**Task instructions**.
Your answer should be every line from the records that contains "legend".
--- START ---
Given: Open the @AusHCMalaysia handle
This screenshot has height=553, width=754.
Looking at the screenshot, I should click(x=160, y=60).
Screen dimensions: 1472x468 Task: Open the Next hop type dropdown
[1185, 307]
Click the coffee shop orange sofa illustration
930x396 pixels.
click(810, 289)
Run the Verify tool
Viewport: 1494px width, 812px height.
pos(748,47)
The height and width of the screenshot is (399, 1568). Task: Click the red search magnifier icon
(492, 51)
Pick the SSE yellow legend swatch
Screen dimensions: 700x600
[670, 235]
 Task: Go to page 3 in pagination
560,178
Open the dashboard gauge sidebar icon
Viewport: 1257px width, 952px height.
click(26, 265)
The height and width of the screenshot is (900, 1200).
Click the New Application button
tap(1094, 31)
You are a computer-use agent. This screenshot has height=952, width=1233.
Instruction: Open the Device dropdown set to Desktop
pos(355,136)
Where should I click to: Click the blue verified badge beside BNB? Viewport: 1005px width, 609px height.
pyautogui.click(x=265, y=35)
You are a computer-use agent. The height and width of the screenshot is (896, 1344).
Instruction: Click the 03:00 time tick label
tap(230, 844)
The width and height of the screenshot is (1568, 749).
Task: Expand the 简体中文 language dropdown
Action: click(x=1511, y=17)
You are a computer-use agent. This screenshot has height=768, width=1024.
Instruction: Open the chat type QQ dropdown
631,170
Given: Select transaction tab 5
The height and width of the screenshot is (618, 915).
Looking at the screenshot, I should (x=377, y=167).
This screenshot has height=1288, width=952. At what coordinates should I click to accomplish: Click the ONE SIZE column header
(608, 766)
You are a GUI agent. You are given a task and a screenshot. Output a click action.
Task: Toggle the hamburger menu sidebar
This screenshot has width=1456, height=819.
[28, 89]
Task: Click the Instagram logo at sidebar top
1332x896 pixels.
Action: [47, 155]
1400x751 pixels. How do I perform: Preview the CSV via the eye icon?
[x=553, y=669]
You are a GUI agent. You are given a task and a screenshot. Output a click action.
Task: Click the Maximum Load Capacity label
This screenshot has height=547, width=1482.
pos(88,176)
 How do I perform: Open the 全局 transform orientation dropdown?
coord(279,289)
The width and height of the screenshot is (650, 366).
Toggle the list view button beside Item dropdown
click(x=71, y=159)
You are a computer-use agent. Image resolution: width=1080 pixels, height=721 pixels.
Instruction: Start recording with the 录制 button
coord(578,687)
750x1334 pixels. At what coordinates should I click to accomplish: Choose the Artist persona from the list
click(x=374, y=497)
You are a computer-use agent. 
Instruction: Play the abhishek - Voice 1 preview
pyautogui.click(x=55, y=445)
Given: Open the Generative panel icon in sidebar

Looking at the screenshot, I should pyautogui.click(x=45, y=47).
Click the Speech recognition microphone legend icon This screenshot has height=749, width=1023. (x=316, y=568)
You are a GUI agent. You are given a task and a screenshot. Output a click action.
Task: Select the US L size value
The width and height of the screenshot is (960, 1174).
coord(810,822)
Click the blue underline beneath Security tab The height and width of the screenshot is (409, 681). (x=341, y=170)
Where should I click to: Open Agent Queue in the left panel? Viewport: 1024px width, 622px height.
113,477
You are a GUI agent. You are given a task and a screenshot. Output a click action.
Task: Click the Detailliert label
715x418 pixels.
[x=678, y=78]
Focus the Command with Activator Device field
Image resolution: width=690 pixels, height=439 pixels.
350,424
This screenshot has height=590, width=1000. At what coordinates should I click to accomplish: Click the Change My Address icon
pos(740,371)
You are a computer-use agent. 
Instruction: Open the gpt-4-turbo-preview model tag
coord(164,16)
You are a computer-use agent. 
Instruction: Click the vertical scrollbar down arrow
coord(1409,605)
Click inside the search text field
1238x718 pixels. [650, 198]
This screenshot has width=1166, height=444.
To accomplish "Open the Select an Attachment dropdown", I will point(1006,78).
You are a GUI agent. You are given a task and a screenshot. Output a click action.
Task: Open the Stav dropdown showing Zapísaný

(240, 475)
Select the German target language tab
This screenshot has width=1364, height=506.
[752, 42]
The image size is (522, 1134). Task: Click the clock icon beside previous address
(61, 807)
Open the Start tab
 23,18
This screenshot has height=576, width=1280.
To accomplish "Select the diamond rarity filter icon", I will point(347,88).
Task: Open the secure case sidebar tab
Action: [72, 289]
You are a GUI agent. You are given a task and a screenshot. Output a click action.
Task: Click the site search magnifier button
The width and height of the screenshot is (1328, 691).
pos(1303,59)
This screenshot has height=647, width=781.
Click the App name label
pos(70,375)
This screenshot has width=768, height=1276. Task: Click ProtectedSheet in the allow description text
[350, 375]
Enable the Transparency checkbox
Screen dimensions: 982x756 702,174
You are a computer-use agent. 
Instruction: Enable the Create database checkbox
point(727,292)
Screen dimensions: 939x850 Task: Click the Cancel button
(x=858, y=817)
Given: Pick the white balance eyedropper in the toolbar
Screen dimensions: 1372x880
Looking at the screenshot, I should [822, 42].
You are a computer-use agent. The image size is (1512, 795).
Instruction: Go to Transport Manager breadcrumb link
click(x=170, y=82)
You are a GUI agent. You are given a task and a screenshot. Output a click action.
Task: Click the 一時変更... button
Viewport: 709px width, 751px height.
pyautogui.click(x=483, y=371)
--- END ---
**Finished exercise**.
Pick the SSE yellow legend swatch
Click the Speech recognition microphone legend icon This screenshot has height=749, width=1023. (x=316, y=568)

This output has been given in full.